(Beginning of PROVIDED TEXT)
FIREVAT performed at the highest level for four of the five metrics compared with the three widely adopted manual filtering approaches when evaluated on all mutations called by MuTect, Muse, and Varscan (Fig. 2a): precision (median = 0.958), F1 score (median = 0.933), specificity (median = 0.678), and accuracy (median = 0.908) (Additional file 3: Tables S4 and S5).

Fig. 2
figure 2

Evaluation of FIREVAT variant refinement performance on real-world datasets against ground truth. a FIREVAT variant refinement performance on 360 MC3 samples with known ground truth data against three other manual hard-filtering approaches: Lancet (light blue: LAN-F), MuTect (green: MUT-F), and Varscan (navy: VAR-F). FIREVAT refinement results yielded the highest F1 score when evaluated on combined callsets. b Scatterplot of the specificities and the initial sum of artifact signature weights for FIREVAT and the other filtering approaches. FIREVAT refinement specificity showed a positive correlation with the initial sum of artifact signature weights. c Variant refinement was performed using FIREVAT and DToxoG on the WES data of 6 breast cancer samples with technical replicates (n = 12). We used five different objective functions that assign different weights to each of the four terms constituting the objective value. When evaluated against the ground truth data, FIREVAT achieved the highest precision level and F1 score against DToxoG

We additionally compared the FIREVAT performance in each callset. Using the mutations called by MuTect, FIREVAT yielded the highest level of precision and specificity with median values of 0.978 and 0.250, respectively, while achieving a sensitivity comparable to those of the other filtering approaches. While the MUT-F and VAR-F methods yielded higher median F1 scores (MUT-F = 0.972, VAR-F = 0.966) than FIREVAT (median = 0.964), these methods performed poorly in terms of specificity (MUT-F = 0.067, VAR-F = 0.000).
(End of PROVIDED TEXT)
*EXERCISE INSTRUCTIONS*
Can you rewrite the FIREVAT passage, starting at the words "We additionally compared" and ending after "specificity (MUT-F = 0.067, VAR-F = 0.000).", with "callset" swapped for "call set"? The data after this point was drawn from a separate source.
(Beginning of RECORDS PROVIDED)
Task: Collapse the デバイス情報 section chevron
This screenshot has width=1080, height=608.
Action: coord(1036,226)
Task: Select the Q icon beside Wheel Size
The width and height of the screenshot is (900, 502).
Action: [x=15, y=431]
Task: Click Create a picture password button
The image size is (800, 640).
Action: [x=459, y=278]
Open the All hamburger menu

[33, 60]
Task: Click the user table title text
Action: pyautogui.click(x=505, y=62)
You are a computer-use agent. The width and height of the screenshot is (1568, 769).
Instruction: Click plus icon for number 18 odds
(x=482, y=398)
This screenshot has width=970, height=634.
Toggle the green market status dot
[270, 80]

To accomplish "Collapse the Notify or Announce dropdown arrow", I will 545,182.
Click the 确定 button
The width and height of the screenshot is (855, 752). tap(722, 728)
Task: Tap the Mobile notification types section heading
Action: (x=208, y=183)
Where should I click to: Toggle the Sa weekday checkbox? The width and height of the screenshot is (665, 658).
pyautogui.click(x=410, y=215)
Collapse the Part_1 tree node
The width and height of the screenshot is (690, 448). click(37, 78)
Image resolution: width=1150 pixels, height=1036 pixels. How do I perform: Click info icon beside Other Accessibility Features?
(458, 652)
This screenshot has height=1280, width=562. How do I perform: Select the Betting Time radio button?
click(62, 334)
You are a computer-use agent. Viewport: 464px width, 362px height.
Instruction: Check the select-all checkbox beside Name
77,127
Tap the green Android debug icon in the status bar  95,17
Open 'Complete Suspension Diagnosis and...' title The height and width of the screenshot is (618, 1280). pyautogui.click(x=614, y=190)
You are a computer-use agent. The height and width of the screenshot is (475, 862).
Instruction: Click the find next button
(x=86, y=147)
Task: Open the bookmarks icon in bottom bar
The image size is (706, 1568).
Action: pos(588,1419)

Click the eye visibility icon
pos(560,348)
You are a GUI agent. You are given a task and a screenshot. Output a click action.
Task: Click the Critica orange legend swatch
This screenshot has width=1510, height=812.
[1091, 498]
(End of RECORDS PROVIDED)
*RESULT BELOW*
We additionally compared the FIREVAT performance in each call set. Using the mutations called by MuTect, FIREVAT yielded the highest level of precision and specificity with median values of 0.978 and 0.250, respectively, while achieving a sensitivity comparable to those of the other filtering approaches. While the MUT-F and VAR-F methods yielded higher median F1 scores (MUT-F = 0.972, VAR-F = 0.966) than FIREVAT (median = 0.964), these methods performed poorly in terms of specificity (MUT-F = 0.067, VAR-F = 0.000).